About Spatialise:
Spatialise is a dynamic Dutch startup founded in 2021, which is leading the way in digital soil health monitoring. As a pioneering start-up, we focus on harnessing remote sensing to empower farmers worldwide, helping them adapt to increasing pressures from global population growth and evolving legislation. Our mission extends beyond commercial success—we are committed to promoting sustainable, regenerative agricultural practices that enhance soil health and reduce pressure on our precious soils. Our product enables project developers, large corporations and NGOs with a scalable solution to measure and quantify the impact of their regenerative agricultural practices on soil nutrient levels.
About the Role:
The MLOps/ML Engineer role is pivotal in ensuring the seamless integration and operational efficiency of machine learning models within our organization. This position demands a blend of skills in environment management, data handling, code integration, and model management. The ideal candidate will have hands-on experience deploying and managing environments using Docker and Kubernetes, as well as overseeing compute resources to optimize deployment costs. A critical part of this role involves implementing and maintaining deployments on cloud platforms such as Databricks, ensuring our ML models are scalable, reliable, and effectively integrated into our workflows.

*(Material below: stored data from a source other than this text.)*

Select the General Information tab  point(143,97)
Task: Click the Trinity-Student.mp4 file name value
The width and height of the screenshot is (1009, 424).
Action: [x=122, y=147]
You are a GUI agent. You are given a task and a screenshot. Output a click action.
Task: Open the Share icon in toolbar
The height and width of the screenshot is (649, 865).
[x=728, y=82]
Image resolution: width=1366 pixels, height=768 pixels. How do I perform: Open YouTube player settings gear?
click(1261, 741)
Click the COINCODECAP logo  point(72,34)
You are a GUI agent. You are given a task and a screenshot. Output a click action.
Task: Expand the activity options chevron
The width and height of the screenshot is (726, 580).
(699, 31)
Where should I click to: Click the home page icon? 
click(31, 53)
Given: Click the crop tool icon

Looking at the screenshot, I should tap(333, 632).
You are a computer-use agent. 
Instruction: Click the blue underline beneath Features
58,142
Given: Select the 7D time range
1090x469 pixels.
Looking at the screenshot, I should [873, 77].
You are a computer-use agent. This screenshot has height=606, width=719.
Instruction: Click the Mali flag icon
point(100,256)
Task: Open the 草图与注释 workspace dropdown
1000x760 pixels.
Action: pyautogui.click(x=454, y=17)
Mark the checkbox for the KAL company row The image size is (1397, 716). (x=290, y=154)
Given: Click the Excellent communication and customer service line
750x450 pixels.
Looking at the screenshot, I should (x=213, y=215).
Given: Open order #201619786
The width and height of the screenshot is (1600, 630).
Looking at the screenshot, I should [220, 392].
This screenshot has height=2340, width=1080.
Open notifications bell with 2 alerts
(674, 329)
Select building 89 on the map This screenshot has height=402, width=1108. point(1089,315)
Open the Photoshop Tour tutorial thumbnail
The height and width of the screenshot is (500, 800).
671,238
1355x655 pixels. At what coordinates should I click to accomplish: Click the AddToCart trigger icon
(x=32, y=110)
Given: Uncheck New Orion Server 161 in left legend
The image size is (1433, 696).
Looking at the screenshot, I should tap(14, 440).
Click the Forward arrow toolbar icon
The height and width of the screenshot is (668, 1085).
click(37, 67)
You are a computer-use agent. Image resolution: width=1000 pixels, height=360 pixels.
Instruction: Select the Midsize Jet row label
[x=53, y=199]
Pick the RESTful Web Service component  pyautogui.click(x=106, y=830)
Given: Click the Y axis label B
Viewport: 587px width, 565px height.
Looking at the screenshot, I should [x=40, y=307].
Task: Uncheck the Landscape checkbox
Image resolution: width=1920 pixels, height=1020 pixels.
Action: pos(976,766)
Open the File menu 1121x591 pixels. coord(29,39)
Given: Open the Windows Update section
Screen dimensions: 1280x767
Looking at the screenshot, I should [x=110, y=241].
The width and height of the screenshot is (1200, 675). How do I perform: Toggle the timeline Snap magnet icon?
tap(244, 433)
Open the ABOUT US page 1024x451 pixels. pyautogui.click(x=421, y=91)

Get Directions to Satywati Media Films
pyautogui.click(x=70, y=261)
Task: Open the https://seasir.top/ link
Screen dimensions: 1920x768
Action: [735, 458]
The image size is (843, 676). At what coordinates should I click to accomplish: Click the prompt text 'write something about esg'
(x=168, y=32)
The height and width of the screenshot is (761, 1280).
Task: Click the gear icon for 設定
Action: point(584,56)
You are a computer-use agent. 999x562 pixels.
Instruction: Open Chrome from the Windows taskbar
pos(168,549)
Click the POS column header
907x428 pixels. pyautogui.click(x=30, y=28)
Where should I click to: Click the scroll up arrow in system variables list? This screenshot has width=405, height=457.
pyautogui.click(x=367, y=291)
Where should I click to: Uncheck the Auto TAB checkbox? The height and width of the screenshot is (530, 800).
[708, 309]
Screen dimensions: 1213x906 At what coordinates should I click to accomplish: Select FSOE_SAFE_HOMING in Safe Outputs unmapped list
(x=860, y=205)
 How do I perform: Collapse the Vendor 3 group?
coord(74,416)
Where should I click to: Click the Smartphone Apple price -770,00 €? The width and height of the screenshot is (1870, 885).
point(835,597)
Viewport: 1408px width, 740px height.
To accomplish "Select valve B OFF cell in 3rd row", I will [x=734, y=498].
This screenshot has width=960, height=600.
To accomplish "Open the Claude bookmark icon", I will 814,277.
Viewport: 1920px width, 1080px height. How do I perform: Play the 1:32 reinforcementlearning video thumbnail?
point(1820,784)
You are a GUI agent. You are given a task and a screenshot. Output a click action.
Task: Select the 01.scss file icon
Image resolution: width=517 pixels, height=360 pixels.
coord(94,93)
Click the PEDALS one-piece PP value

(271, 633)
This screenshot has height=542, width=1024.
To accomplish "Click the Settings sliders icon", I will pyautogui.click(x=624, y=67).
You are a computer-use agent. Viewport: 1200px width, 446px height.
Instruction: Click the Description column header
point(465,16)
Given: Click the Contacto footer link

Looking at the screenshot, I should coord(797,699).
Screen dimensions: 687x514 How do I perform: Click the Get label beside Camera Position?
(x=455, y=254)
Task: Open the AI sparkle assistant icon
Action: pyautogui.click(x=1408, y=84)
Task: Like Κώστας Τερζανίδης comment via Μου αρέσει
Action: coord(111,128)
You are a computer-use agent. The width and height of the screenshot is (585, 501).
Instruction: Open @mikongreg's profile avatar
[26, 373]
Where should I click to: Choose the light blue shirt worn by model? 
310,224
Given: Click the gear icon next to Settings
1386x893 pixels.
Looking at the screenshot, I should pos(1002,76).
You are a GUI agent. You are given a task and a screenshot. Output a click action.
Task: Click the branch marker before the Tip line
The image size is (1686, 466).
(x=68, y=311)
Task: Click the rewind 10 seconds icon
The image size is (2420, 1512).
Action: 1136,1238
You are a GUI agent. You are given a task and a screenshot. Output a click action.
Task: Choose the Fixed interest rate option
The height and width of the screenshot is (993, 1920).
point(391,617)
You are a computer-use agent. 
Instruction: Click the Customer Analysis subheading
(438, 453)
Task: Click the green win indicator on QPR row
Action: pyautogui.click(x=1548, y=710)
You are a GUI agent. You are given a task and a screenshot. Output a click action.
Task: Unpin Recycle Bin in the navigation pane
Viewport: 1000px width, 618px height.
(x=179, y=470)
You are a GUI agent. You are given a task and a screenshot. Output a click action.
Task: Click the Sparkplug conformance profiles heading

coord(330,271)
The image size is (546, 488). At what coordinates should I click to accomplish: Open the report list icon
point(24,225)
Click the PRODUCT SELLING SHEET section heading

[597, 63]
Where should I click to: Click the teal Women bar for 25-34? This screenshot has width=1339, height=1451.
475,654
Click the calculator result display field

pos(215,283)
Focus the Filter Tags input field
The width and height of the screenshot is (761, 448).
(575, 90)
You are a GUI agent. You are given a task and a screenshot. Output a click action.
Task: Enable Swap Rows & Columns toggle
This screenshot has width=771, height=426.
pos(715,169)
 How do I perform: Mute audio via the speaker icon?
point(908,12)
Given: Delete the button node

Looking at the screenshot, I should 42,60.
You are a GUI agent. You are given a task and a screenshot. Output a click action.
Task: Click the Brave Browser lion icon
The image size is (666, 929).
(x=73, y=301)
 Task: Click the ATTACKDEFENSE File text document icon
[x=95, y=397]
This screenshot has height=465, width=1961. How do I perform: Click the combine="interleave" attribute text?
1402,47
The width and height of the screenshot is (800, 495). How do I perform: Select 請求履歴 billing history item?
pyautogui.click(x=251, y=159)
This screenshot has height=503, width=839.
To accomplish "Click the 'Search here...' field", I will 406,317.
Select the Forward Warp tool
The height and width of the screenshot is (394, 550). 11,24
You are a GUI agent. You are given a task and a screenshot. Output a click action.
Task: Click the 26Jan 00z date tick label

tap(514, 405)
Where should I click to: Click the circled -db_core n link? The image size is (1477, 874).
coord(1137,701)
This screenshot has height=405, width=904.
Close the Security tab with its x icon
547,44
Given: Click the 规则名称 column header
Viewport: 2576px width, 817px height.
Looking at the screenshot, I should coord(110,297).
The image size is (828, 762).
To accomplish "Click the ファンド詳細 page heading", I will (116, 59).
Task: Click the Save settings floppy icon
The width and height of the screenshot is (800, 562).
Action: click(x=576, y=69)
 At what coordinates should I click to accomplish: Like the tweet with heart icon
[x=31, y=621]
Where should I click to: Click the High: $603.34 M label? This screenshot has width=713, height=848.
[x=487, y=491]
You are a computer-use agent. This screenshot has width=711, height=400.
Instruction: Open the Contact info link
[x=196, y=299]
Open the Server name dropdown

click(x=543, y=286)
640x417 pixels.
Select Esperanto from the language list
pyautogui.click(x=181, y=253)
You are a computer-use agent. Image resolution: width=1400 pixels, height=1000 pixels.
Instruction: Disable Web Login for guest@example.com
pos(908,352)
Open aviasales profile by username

In addition to environment management, the MLOps/ML Engineer will oversee data ingestion from various databases, implementing robust data lineage and feature engineering practices to maintain data integrity and traceability. The candidate will be responsible for developing and maintaining CI/CD pipelines, enforcing version control, and conducting thorough code reviews to ensure high-quality, reproducible code. Furthermore, the role involves the deployment, monitoring, and retraining of machine learning models, managing ML model endpoints, and creating internal dashboards to monitor performance. Collaboration is key, as the engineer will work closely with full-stack developers and AI scientists to integrate and optimize ML solutions, contributing to the continuous improvement of our machine learning operations.
Key Responsibilities:
Environment Management:
Deploy and manage environments using Docker and Kubernetes.
Manage compute resources and control deployment costs.
Implement and maintain deployments to cloud platforms like Databricks.
Data Handling:
Oversee data ingestion from various databases.
Implement data lineage and feature engineering practices.
Ensure data cleanliness and consider the integration of data streaming processes.
2. Code Integration and Management:
Develop and maintain CI/CD pipelines across development, testing, and production environments.
Enforce version control and conduct code reviews to ensure reproducibility and quality.
3. Model Management:
Handle the deployment, monitoring, and retraining of machine learning models.
Manage ML model endpoints and internal dashboard creation.
4. Inference and Optimization:
Develop APIs for model inference and optimize machine learning services for performance and scalability.
5. General Operations:
Construct and maintain efficient pipelines and automate permission management.
6. Collaboration:
Work closely with our full-stack developers and AI scientists to integrate and optimize ML solutions.
Ideal Candidate:
Technical Expertise:
Proficient in Kubernetes (K8S) and familiar with Python, PyTorch, and MLFlow.
Strong experience in cloud platforms, particularly Azure and Databricks.
Solid understanding of MLOps or DevOps principles with a minimum of 5 years of relevant experience.
Proven ability to establish and maintain MLOps pipelines.
Experienced in managing multiple environments.
2. Personal Qualities:
Strong problem-solving skills and the ability to work in a dynamic, fast-paced environment.
Excellent communication skills and the ability to collaborate effectively with cross-functional teams.
Detail-oriented with a passion for technology and continuous learning.
Intra- and entrepreneurial skills. Ability to challenge yourself to the next level.
Unique opportunity to join the team that encourages people to implement their skills, passions and abilities to the fullest.
Our offer:
A short recruitment process: offer in two meetings!
60k to 75k EUR/yearly.
28 days of paid vacation.
0.8 FTE - 1.0 FTE, unlimited contract.
Employee stock options: take part in our success.
Accommodating employment conditions.